■ **Input records**:
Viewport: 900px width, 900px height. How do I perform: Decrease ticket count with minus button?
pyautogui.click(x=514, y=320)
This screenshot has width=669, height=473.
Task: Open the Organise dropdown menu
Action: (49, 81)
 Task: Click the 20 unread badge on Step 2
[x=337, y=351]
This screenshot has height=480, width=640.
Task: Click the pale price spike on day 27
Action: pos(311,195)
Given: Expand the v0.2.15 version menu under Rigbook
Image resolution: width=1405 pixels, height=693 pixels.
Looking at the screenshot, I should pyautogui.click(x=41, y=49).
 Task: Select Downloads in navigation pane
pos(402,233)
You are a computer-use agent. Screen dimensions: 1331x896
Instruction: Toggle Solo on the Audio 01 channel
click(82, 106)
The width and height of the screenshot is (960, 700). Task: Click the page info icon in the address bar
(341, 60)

■ **Stated goal**: Reproduce every record above verbatim, with each line in its original order and unchanged.

■ **Written reply**:
Viewport: 900px width, 900px height. How do I perform: Decrease ticket count with minus button?
pyautogui.click(x=514, y=320)
This screenshot has width=669, height=473.
Task: Open the Organise dropdown menu
Action: (49, 81)
 Task: Click the 20 unread badge on Step 2
[x=337, y=351]
This screenshot has height=480, width=640.
Task: Click the pale price spike on day 27
Action: pos(311,195)
Given: Expand the v0.2.15 version menu under Rigbook
Image resolution: width=1405 pixels, height=693 pixels.
Looking at the screenshot, I should pyautogui.click(x=41, y=49).
 Task: Select Downloads in navigation pane
pos(402,233)
You are a computer-use agent. Screen dimensions: 1331x896
Instruction: Toggle Solo on the Audio 01 channel
click(82, 106)
The width and height of the screenshot is (960, 700). Task: Click the page info icon in the address bar
(341, 60)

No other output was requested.